▸ **Selected excerpt**:
Example implementation using Java ArrayLists:
ArrayList<String> expand(String str) {
/* Find the first "#" */
int i = str.indexOf("#");
ArrayList<String> expansion = new ArrayList<String>(4);
/* If the string doesn't have any "#" */
if(i < 0) {
expansion.add(str);
return expansion;
}
/* New list to hold the result */
ArrayList<String> result = new ArrayList<String>();
/* Expand the "#" */
for(int j = 1; j <= 4; j++)
expansion.add(str.substring(0,i-1) + j);
/* Combine every expansion with every suffix expansion */
for(String a : expand(str.substring(i+1)))
for(String b : expansion)
result.add(b + a);
return result;
}
I offer you here a minimalist approach for the problem at hand.
Yes, like other have said recursion is the way to go here.
Recursion is a perfect fit here, since we can solve this problem by providing the solution for a short part of the input and start over again with the other part until we are done and merge the results.

▸ **Exercise task a**: Collect every line of the entries that contains the string "pixels", with matching sensitive to letter case.

▸ **Data shown**:
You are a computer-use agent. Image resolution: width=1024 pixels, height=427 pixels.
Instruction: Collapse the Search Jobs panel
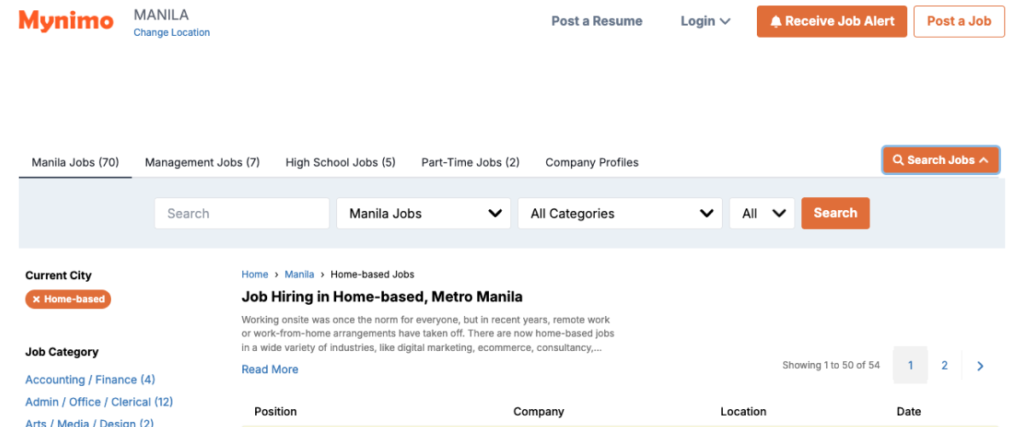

---

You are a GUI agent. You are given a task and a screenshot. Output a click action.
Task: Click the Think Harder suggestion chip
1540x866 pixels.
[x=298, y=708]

▸ **Exercise task b**: List every comment enclosed in /* */ in the Java code of the forum excerpt.

▸ **Solution a**:
You are a computer-use agent. Image resolution: width=1024 pixels, height=427 pixels.
1540x866 pixels.

▸ **Solution b**:
Find the first "#"
If the string doesn't have any "#"
New list to hold the result
Expand the "#"
Combine every expansion with every suffix expansion